|Sign Of Times: NJ School Cameras Fed Live To Cops
Demarest School District Installs Laptop Surveillance Videos Monitored, Operated By Local Police
CBS | November 12, 2007
DEMAREST, N.J. (CBS) - Surveillance cameras rolling inside our local schools is nothing new, but what's taking place inside Demarest's public schools is truly cutting edge: a live feed from more than two dozen cameras with a direct connection to the police.
It's an expensive, but effective tool that could be a sign of the times with an increase in school shootings over the years.
The system, which cost about $28,000, can even track movement in a crowded room.
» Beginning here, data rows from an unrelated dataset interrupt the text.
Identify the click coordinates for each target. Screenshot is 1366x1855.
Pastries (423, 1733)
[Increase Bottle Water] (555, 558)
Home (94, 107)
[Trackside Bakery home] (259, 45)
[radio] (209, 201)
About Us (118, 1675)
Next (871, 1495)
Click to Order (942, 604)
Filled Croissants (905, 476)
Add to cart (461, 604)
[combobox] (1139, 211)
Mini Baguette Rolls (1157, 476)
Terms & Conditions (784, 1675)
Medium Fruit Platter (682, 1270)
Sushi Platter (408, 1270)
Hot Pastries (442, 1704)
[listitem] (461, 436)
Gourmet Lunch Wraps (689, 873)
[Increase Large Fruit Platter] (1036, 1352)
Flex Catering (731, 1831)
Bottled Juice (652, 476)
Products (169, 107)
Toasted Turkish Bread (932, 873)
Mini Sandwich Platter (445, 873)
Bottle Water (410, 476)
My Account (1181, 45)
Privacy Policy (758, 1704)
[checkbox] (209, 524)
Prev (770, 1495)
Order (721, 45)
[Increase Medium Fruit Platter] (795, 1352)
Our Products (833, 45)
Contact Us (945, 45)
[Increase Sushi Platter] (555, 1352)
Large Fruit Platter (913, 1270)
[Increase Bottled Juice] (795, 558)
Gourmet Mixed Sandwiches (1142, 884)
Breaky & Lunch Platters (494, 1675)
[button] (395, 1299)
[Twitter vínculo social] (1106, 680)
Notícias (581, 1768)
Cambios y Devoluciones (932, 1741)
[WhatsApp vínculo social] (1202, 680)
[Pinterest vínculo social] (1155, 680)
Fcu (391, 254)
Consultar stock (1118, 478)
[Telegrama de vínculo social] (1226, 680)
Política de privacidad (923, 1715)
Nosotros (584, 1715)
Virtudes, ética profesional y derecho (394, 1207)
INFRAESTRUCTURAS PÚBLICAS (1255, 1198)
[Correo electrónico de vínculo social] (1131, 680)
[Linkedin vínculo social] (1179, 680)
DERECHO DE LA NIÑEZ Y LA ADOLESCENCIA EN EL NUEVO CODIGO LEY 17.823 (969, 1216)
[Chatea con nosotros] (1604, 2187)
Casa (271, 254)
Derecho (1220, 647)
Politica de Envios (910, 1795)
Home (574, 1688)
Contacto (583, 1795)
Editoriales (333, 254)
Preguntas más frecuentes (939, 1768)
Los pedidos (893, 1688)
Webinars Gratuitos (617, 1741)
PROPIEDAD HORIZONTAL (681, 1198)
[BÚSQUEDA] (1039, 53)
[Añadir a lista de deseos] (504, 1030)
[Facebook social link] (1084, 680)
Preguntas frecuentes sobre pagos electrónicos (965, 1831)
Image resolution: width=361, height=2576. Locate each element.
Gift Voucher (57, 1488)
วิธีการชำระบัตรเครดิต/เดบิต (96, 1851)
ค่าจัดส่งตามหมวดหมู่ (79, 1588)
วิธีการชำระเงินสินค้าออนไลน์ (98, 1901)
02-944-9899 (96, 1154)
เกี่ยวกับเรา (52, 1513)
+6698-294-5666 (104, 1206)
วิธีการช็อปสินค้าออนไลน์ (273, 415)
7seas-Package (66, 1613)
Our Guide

"When they arrive, they can pull up the school's live feed and do a sweep instantly," Demarest Police Chief James Powderley tells CBS 2.
Patrolling officers have access to the video feed from headquarters and several laptops. To address privacy concerns, all of the cameras are installed in public areas and are not equipped to pick up audio.
The video capabilities are extremely impressive. Each of the laptops can pick up 16 different angles at one time, turning a single operator into a mobile surveillance team.
In an emergency situation, Powderley says the cameras -- complete with zoom and pan functions -- also cut down search and response times. "One officer has 17 eyes in multiple locations. It's amazing," he says.
Schools Superintendent Larry Hughes says if nothing else, the ability to digitally timestamp and archive the video should discourage bad, even criminal behavior.
"It doesn't hurt that people know and that if something is going to take place at your facility, if it does deter people from doing that, it's an added benefit," says Hughes.
Students seem pleased with the high-tech devices.
"I would want the police to be there right away if something happened to our school. Especially with all these bomb scares happening now, I know the high school had a couple," says one student.
Plans are already underway to install a more advanced system in Northern Valley High school, which can alert a patrolling officer when someone is in distress or suddenly falls down.